Problem description: When the line containing "Click the Số điện thoại phone field" appears in the data below, begin copying there and stop only after the line containing "Click ground symbol".

Stored items:
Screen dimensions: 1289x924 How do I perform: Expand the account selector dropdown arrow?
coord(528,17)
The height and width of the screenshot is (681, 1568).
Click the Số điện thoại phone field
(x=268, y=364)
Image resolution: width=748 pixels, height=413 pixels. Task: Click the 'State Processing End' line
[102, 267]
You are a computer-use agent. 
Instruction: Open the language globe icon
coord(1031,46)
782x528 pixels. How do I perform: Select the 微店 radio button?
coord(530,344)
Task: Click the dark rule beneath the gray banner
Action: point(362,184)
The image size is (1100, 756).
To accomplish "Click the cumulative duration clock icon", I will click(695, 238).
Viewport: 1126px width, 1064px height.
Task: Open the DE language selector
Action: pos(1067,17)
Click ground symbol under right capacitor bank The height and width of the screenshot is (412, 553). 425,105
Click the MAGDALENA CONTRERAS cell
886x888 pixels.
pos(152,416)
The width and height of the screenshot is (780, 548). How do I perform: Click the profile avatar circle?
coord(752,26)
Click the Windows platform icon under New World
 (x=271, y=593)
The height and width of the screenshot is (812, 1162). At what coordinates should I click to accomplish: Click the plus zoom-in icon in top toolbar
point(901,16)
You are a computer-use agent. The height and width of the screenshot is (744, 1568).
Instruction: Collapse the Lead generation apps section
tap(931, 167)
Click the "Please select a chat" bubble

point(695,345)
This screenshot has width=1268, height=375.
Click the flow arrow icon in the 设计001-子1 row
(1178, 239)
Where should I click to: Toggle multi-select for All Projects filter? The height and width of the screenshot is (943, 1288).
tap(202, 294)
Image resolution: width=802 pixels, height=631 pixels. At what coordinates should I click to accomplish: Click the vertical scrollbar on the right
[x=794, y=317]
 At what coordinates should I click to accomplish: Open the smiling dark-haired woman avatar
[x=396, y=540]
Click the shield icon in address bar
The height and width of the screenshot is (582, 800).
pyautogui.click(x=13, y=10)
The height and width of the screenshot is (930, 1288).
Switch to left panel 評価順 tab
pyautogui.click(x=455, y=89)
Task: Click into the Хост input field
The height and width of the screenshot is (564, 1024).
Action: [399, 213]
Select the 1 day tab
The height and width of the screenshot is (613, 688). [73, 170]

Written answer:
Click the Số điện thoại phone field
(x=268, y=364)
Image resolution: width=748 pixels, height=413 pixels. Task: Click the 'State Processing End' line
[102, 267]
You are a computer-use agent. 
Instruction: Open the language globe icon
coord(1031,46)
782x528 pixels. How do I perform: Select the 微店 radio button?
coord(530,344)
Task: Click the dark rule beneath the gray banner
Action: point(362,184)
The image size is (1100, 756).
To accomplish "Click the cumulative duration clock icon", I will click(695, 238).
Viewport: 1126px width, 1064px height.
Task: Open the DE language selector
Action: pos(1067,17)
Click ground symbol under right capacitor bank The height and width of the screenshot is (412, 553). 425,105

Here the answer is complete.